■ Document section ■

· · · ·

On Fri, Mar 20, 2020 at 01:50:39PM +1100, Zenaan Harkness wrote:
On Sun, Mar 15, 2020 at 10:22:57AM +1100, Zenaan Harkness wrote:
Ominous signs, biggest swings in history, and scary headines all continue:
The Last Time This Happened Was October 1929... https://www.zerohedge.com/markets/last-time-happened-was-october-1929
.. Top 20 biggest daily gains and losses back to 1926.
3 of 5 days this week made the list!
29, 32, 33, 87, 08, 20 had weeks with multiples.
.. But even more unusual this week was the fact that the market had back to back 9% swing days... The last time this occurred was the three days ending October 30, 1929...
.. But it could never happen again right?
Just blink for a few days, and we've gone from 7.7 sigma, to 8 sigma!
In statistics, this is literally once in a lifetime stuff. Enjoy the view while it lasts, folks :D
"We're Not Sure What's Going On": Markets Hit "Sell Everything" Moment After "Largest On Record" 8-Sigma Crash https://www.zerohedge.com/markets/were-not-sure-whats-going-markets-hit-sell...
Last week, following a series of unprecedented, shocking market moves, we explained that a big reason behind the decorrelated cross-asset rollercoaster was due to an unprecedented, the biggest ever VaR shock, that forced risk parity funds, which until 2 months ago were the most levered ever, to engage in an unprecedented liquidation and delever to levels that were more suitable for the current, well, market crash.

· · · ·

(Entries for locating words and elements)

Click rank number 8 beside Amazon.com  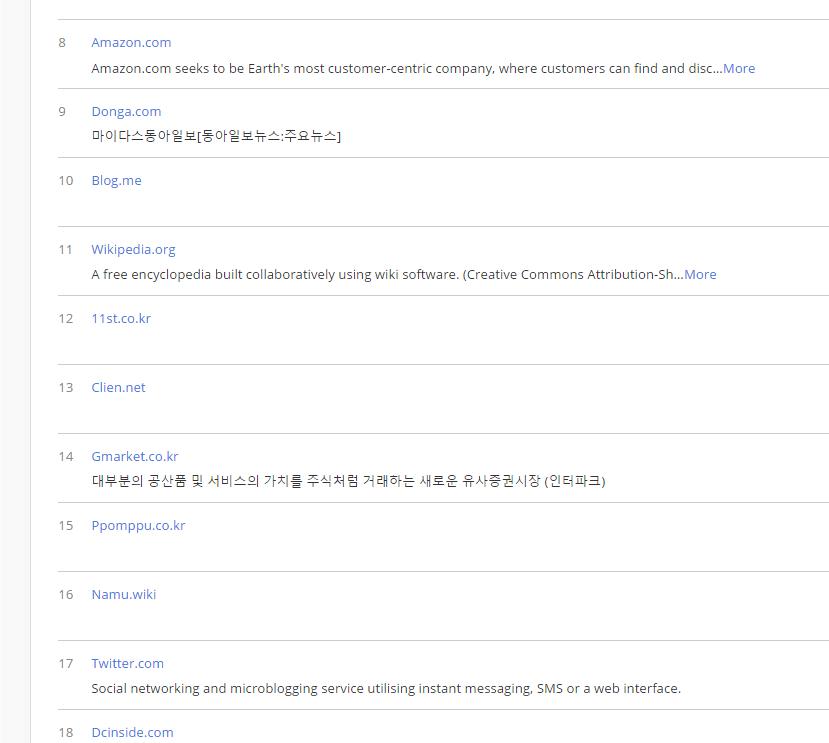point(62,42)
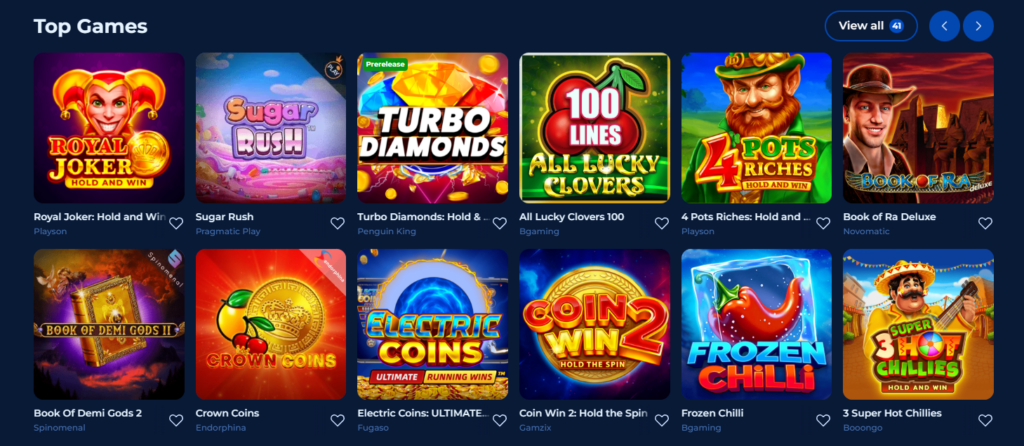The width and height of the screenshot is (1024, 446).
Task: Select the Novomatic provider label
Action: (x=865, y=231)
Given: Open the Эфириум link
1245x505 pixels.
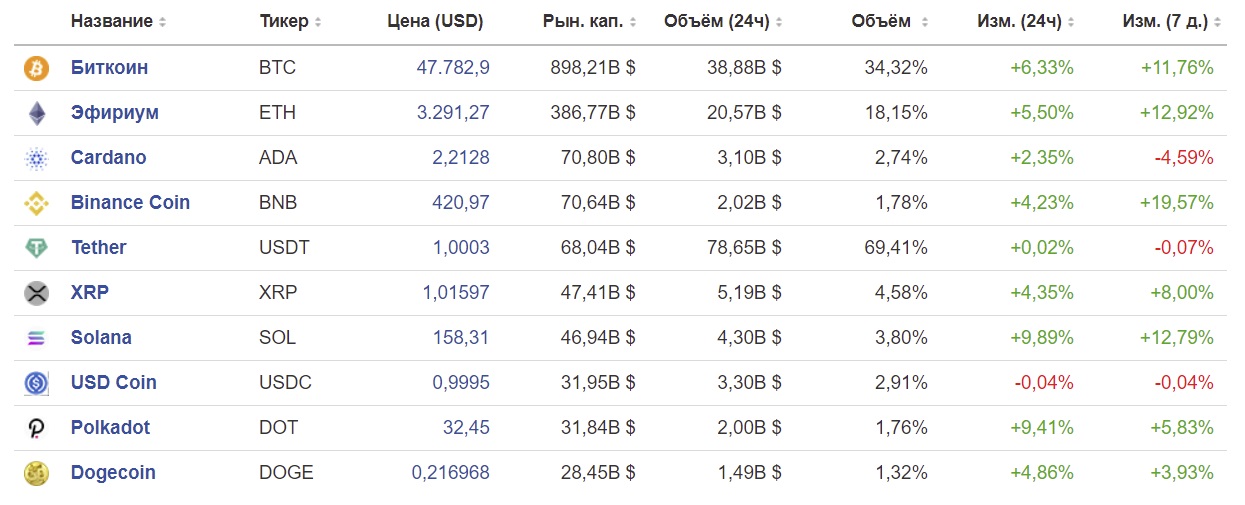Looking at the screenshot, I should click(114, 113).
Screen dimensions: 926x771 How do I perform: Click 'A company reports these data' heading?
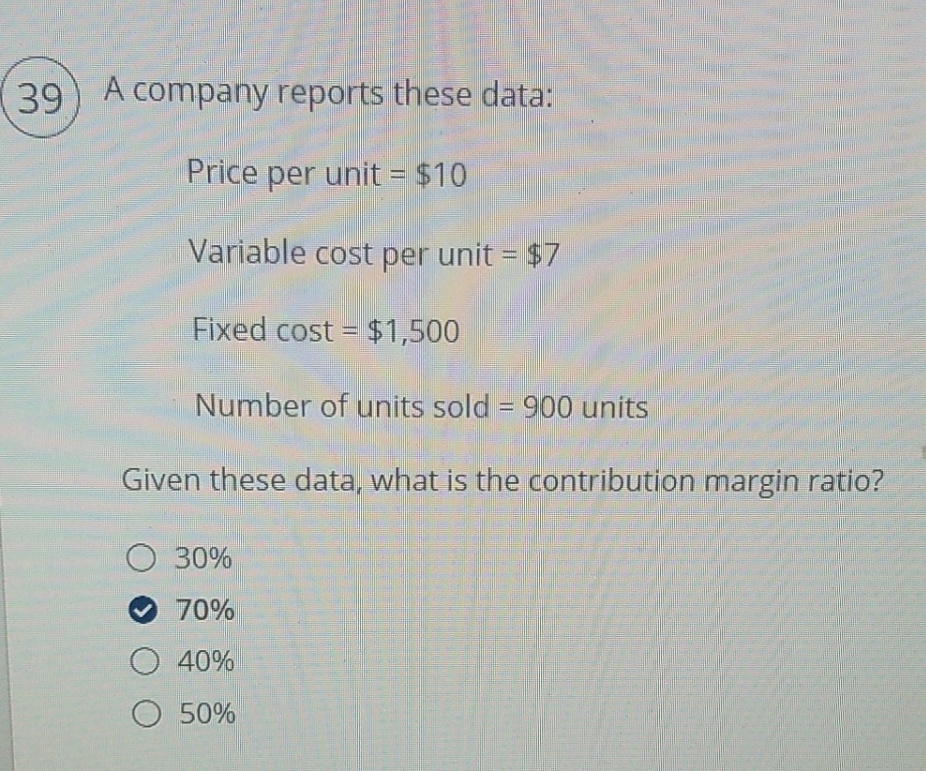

· · · ·

■ Exercise tasks ■
[a] Do these statements agree with the market-crash post? (i) Three of the five days that week made the list of the biggest daily moves. (ii) Back-to-back 9% swing days last occurred in 1987. (iii) The list of the biggest daily gains and losses goes back to 1929. For each, answer yes or no and quote the words that decide it.
[b] Write what follows the final sentence of the market-crash post.

■ Answers to the tasks ■
[a]
(i) Yes: "3 of 5 days this week made the list!"
(ii) No: "The last time this occurred was the three days ending October 30, 1929..."
(iii) No: "Top 20 biggest daily gains and losses back to 1926."

[b]
We thought there was no way this market-dislocating move could ever be repeated. We were wrong, because as we showed yesterday, on Wednesday markets just suffered the biggest balanced portfolio drop in history, surpassing both the insanity of last week and the global financial crisis.
This morning, in a detail postmortem of just this move, Nomura's Charlie McElligott writes that the move shown above in the model "60/40" balanced portfolio may have marked the peak "sell everything" moment, with a record 15.5% drawdown in 18 days, which represents an 8-sigma move, and is the largest on record.
Drilling into this historic move which saw the conventional "bonds as your hedge" trade going completely wrong-way, especially for risk parity funds in-light of what McElligott notes is the "liquidate financial assets/cash at all costs" environment—and a potential “paradigm shift” of unprecedented and experimental fiscal stimulus in-the-pipe, "we now see the past 18d period of returns for our model “World 60/40” fund -15.5%, greater than a -8 SD move and truly unprecedented dating-back to our model’s 1999 start-date"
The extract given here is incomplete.